BEGIN MATERIAL FOR THIS TASK

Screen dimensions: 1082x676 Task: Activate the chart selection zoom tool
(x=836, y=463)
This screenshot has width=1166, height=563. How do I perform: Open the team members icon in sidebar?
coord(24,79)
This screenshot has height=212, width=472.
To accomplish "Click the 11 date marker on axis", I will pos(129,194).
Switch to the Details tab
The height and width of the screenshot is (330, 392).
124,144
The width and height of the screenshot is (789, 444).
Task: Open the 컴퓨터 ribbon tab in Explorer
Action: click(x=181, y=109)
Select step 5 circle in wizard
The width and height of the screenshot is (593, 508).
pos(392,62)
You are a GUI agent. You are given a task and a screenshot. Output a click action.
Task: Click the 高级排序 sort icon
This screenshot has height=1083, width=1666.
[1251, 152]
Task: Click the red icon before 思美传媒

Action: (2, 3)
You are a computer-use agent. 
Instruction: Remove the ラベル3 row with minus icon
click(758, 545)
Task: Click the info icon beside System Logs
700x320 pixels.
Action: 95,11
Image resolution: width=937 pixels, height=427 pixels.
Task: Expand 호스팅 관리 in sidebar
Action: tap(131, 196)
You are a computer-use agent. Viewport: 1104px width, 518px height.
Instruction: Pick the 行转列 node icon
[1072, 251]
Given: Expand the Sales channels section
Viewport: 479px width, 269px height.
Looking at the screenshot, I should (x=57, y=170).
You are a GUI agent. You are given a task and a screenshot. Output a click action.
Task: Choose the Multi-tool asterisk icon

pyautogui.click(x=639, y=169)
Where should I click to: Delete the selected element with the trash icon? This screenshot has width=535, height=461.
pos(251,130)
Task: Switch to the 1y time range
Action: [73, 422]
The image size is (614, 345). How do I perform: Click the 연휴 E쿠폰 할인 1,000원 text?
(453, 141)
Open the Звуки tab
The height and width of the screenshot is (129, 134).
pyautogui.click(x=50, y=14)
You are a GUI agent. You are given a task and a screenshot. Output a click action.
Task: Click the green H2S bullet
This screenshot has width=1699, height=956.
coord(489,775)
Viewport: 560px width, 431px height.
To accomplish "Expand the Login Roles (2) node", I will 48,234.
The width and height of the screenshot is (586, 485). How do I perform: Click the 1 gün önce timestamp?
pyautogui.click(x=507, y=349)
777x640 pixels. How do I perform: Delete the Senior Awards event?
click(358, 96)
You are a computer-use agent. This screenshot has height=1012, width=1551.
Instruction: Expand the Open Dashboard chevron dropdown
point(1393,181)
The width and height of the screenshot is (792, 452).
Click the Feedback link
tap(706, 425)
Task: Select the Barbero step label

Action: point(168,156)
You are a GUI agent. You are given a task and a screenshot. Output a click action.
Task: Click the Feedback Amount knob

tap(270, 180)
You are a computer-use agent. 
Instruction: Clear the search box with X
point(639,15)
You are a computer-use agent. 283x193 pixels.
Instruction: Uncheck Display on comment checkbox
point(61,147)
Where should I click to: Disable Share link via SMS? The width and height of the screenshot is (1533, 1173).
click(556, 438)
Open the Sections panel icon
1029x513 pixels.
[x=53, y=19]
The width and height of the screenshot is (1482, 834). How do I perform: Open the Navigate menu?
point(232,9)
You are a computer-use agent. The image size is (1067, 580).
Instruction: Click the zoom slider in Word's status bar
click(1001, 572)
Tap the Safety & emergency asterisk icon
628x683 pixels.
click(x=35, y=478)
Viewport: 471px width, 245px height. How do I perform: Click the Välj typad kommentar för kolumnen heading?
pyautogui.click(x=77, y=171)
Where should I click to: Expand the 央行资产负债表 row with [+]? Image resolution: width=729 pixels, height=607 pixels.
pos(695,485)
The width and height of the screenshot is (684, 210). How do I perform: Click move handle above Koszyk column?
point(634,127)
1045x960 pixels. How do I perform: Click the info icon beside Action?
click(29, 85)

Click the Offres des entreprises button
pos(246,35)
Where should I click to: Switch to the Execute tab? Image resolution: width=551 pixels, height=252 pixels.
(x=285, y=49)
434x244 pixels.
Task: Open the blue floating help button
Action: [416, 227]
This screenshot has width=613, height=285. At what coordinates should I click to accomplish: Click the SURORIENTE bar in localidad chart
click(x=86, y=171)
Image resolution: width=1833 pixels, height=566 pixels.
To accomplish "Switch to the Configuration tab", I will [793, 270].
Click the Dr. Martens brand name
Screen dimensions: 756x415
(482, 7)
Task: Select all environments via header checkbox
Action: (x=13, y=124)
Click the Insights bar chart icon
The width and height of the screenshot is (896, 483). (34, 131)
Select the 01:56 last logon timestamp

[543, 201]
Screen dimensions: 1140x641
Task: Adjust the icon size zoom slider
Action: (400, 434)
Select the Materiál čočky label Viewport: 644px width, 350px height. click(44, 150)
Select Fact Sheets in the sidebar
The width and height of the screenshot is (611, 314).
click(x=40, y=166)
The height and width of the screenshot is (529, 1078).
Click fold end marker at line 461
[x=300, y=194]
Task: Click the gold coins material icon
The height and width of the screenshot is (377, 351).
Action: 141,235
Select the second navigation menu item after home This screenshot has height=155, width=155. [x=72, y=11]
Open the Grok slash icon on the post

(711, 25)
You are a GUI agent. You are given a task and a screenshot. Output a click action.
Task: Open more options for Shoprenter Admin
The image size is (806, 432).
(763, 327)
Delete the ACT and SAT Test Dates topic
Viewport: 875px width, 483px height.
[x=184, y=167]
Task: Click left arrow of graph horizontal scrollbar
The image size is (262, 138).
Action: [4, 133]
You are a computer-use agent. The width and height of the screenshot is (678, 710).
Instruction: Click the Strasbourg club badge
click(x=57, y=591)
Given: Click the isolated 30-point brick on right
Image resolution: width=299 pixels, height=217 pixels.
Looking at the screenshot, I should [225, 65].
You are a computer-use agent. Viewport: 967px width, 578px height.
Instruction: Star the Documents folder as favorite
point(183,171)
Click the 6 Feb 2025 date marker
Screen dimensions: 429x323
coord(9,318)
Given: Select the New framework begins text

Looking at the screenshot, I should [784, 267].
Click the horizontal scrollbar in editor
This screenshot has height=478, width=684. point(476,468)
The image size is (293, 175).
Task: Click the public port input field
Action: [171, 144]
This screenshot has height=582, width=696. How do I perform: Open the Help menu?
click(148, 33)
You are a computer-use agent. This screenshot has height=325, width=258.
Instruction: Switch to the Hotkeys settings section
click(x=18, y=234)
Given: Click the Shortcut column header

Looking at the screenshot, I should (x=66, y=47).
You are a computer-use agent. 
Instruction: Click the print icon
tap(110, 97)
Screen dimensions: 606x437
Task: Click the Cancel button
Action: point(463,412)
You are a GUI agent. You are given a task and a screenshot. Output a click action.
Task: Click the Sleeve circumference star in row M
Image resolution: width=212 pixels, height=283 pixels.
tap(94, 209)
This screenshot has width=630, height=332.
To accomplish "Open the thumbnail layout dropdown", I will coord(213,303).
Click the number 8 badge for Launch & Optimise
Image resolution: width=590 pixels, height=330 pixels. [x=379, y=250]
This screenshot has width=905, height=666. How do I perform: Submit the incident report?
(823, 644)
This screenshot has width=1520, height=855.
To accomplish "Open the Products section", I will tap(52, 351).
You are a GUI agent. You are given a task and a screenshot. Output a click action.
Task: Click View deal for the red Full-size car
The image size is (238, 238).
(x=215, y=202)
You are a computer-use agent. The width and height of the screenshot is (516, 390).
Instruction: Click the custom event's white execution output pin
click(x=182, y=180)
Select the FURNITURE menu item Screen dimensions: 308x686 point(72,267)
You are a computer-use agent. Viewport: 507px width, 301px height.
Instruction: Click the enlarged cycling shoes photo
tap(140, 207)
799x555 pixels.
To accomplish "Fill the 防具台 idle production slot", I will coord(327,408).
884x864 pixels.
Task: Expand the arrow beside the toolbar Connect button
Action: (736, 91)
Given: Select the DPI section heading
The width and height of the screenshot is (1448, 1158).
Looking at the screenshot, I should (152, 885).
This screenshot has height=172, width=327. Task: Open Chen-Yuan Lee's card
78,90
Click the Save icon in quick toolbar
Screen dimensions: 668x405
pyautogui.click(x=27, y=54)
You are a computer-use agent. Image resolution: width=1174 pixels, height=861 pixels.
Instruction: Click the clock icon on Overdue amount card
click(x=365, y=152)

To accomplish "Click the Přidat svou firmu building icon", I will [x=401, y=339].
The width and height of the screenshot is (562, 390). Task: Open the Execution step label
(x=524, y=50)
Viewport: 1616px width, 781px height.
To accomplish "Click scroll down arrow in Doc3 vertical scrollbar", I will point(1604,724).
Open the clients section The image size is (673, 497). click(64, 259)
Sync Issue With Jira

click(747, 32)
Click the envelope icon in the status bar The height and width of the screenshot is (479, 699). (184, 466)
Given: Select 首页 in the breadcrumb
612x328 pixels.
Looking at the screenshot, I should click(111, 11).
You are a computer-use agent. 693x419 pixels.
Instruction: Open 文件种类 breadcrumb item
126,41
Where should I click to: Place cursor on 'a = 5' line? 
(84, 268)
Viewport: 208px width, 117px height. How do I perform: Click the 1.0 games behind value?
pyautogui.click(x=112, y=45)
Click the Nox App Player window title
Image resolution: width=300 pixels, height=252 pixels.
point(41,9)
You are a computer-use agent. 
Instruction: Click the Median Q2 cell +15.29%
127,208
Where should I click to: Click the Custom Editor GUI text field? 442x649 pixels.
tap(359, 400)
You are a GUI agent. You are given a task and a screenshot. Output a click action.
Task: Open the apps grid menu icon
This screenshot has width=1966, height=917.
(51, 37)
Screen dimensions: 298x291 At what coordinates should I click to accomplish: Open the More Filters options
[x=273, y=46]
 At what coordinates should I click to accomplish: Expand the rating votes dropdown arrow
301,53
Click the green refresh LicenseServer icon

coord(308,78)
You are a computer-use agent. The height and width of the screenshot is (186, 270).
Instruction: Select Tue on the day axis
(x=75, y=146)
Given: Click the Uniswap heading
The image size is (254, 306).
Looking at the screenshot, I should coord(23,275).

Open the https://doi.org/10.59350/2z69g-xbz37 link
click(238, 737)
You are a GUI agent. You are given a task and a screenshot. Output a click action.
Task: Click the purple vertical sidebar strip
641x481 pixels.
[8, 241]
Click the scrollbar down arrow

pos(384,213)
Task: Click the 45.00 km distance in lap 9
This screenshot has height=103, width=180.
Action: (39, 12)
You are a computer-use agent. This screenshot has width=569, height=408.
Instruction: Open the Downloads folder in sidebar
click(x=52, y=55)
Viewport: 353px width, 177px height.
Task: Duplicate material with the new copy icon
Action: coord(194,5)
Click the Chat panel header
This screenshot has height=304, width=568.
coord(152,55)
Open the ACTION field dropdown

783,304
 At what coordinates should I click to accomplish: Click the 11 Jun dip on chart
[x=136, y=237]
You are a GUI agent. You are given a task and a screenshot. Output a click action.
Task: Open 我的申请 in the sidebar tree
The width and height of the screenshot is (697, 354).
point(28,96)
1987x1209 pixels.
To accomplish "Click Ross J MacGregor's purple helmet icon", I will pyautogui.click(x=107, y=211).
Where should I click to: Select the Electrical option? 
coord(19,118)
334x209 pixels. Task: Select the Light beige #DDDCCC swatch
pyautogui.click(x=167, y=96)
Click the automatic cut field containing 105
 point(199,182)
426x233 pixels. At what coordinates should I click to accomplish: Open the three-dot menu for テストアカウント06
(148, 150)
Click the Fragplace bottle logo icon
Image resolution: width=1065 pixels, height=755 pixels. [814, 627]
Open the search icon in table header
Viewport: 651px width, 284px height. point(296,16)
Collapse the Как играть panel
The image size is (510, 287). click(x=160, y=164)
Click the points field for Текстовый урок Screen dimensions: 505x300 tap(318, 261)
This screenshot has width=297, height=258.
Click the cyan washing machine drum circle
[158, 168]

END MATERIAL FOR THIS TASK

WRITTEN PROBLEM:
Duplicate the entries between the lines holding "The width and height of the screenshot is (1482, 834)." and "pos(695,485)", inclusive.

TASK RESPONSE:
The width and height of the screenshot is (1482, 834). How do I perform: Open the Navigate menu?
point(232,9)
You are a computer-use agent. The image size is (1067, 580).
Instruction: Click the zoom slider in Word's status bar
click(1001, 572)
Tap the Safety & emergency asterisk icon
628x683 pixels.
click(x=35, y=478)
Viewport: 471px width, 245px height. How do I perform: Click the Välj typad kommentar för kolumnen heading?
pyautogui.click(x=77, y=171)
Where should I click to: Expand the 央行资产负债表 row with [+]? Image resolution: width=729 pixels, height=607 pixels.
pos(695,485)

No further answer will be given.